To maximize efficiency in URL search, an ElasticSearch database (https://www.elastic.co/) is used to store the data. This makes data insertion a bit more expensive, but the search is highly efficient.
Services to interact with other PiSec components are implemented as REST endpoints, in particular:
-
/api/v1/indicator/url: is the endpoint exposed fro crawlers and other clients providing new phishing URLs. This endpoint expects a JSON containing a list of input data. Detaled structure definition can be found in model.go source file
-
/api/v1/indicators: This endpoint is used by the Proxy, downloading the entire set of phishing URLs known by the server, in the format of a single Bloom Filter. This data structure allowed us to express a huge amount of informations in a tiny data structure. The Wikipedia page of Bloom Filters (https://en.wikipedia.org/wiki/Bloom_filter) provides detailed informations.
-
/api/v1/indicators/details: This endpoint allows the check of a single URL. This service is used by the proxy to check the real presence of the provided URL in the database. This service is useful due to the probabilistic nature of Bloom Filter, in case of a positive match, the URL must be checked. Caching mechanisms are used by Pisec Proxy to avoid request flooding.
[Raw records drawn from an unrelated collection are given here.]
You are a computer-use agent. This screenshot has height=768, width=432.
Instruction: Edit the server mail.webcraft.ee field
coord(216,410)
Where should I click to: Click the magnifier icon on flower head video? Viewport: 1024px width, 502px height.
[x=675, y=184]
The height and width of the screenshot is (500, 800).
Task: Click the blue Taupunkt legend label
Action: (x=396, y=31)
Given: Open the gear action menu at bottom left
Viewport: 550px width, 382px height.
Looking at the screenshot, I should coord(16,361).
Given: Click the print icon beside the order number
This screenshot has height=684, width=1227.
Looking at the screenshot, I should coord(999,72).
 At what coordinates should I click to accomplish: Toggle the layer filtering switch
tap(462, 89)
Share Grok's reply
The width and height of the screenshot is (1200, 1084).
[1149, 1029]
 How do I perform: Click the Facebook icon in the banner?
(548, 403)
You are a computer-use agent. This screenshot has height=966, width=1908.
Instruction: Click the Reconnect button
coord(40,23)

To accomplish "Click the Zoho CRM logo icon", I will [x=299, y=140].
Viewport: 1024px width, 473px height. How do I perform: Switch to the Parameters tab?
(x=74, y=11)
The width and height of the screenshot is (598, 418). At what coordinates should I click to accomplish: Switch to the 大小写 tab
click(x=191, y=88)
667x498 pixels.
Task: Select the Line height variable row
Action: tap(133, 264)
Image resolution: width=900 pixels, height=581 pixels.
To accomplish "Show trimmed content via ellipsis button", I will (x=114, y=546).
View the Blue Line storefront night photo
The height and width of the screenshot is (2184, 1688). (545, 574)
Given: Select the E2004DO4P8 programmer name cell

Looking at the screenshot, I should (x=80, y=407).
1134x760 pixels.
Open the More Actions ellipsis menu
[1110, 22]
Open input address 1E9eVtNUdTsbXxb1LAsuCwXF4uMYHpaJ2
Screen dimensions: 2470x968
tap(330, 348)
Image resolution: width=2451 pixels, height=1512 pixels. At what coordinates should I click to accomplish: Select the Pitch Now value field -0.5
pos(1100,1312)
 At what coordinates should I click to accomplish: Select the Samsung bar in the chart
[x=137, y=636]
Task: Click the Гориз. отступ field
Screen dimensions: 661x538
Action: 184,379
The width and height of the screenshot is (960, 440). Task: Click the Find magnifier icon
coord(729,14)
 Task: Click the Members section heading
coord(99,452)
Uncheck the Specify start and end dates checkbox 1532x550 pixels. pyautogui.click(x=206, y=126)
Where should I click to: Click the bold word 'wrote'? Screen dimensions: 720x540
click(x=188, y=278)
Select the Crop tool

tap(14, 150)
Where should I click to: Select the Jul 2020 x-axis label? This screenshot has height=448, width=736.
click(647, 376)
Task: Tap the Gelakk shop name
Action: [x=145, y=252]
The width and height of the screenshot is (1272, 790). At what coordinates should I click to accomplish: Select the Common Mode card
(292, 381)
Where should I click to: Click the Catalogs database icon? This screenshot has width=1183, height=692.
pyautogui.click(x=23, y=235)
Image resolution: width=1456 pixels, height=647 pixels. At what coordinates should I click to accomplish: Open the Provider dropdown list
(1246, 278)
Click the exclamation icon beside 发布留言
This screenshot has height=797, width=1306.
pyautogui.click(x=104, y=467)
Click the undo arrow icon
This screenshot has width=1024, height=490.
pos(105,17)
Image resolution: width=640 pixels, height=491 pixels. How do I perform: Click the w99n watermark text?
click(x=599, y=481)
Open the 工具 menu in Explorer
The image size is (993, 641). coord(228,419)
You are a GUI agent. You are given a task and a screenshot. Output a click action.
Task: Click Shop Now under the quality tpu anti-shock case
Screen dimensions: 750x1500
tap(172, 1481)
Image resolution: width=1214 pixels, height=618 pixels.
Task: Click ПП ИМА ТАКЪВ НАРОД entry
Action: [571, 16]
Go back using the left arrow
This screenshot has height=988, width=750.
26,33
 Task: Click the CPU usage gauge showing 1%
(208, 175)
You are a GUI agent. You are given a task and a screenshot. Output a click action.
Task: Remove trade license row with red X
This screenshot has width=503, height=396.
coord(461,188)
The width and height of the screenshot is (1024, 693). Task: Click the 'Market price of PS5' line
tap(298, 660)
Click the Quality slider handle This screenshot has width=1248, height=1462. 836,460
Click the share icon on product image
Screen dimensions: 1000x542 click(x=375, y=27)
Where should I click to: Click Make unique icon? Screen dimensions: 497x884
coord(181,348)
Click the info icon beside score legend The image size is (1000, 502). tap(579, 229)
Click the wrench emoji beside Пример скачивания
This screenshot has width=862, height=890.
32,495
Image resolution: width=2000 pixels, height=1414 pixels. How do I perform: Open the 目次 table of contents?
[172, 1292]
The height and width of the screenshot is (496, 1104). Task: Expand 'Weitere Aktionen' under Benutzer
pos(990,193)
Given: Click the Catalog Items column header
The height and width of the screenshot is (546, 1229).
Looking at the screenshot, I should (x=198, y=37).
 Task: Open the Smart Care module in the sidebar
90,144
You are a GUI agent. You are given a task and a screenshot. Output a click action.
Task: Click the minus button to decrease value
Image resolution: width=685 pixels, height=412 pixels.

At the moment, the configuration is taken from the following environment variables:
- ES_HOST: the ElasticSearch host address (example: http://localhost:9200)
- ES_USER: the configured ElasticSearch instance username
- ES_PASSWD: the configured ElasticSearch instance password
The server can be started as a common go process (with go run cmd/main.go) or in a docker instance (using the provided Dockerfile configuring the proper environment variables mentioned above).